Posts tagged ‘sigma-algebra’

Probability Theory: Homework 1

Exercises, due Wed Sept 3.

From Jacod and Protter, problems 2.6, 2.7, 2.10 and 2.14.

2.6 Let \mathcal{A} be a \sigma-algebra of subsets of \Omega and let B \in \mathcal{A}. Show that \mathcal{F} := \{A \cap B \, : \, A \in \mathcal{A}\} is a \sigma-algebra of subsets of B.  Is this still true if B is a subset of \Omega that is not a member of \mathcal{A}?

2.7  Let f be a function mapping \Omega to another space E with a \sigma-algebra \mathcal{E}. Let \mathcal{A} := \{A \subset \Omega \, : \, \text{there exists } B \in \mathcal{E} \text{ with } A = f^{-1}(B)\}. Show that \mathcal{A} is a \sigma-algebra on \Omega.

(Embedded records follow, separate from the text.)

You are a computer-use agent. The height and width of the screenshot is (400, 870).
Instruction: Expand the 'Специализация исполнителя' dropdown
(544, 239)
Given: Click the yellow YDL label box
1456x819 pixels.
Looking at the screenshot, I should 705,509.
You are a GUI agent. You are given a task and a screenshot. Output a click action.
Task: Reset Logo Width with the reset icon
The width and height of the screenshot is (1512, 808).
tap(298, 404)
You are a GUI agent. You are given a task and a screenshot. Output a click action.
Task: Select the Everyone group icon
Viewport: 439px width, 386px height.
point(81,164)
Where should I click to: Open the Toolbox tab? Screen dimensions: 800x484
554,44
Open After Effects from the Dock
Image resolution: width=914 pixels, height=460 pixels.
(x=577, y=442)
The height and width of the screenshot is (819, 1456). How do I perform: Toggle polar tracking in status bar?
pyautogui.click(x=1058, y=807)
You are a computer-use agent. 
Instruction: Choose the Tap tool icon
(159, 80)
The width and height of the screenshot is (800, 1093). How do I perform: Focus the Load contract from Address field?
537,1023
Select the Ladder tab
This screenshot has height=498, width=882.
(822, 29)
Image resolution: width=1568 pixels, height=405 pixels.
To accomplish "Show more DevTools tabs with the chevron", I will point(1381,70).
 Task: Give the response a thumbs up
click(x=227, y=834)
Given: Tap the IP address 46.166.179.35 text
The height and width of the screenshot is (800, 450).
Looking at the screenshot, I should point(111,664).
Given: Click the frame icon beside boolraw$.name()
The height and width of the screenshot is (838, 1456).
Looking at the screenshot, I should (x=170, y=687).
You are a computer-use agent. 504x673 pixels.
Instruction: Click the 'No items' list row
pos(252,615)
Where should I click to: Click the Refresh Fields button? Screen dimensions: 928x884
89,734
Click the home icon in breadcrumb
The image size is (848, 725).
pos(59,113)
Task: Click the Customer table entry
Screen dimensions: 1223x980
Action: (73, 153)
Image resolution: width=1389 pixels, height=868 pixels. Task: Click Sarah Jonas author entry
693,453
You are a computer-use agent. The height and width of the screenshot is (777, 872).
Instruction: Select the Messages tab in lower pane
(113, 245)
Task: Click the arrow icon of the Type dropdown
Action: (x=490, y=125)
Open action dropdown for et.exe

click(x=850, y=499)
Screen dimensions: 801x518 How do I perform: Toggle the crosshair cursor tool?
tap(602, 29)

2.10 Using the definition of a probability measure, show that if A, \, B\, \in \mathcal{A}, then \mathbb{P}(A \cup B) = \mathbb{P}(A) + \mathbb{P}(B) - \mathbb{P}(A \cap B).

2.14 Suppose that \mathbb{P}(A) = \frac{3}{4} and \mathbb{P}(B) = \frac{1}{3}. Show that \frac{1}{12} \leq \mathbb{P}(A \cap B) \leq \frac{1}{3}.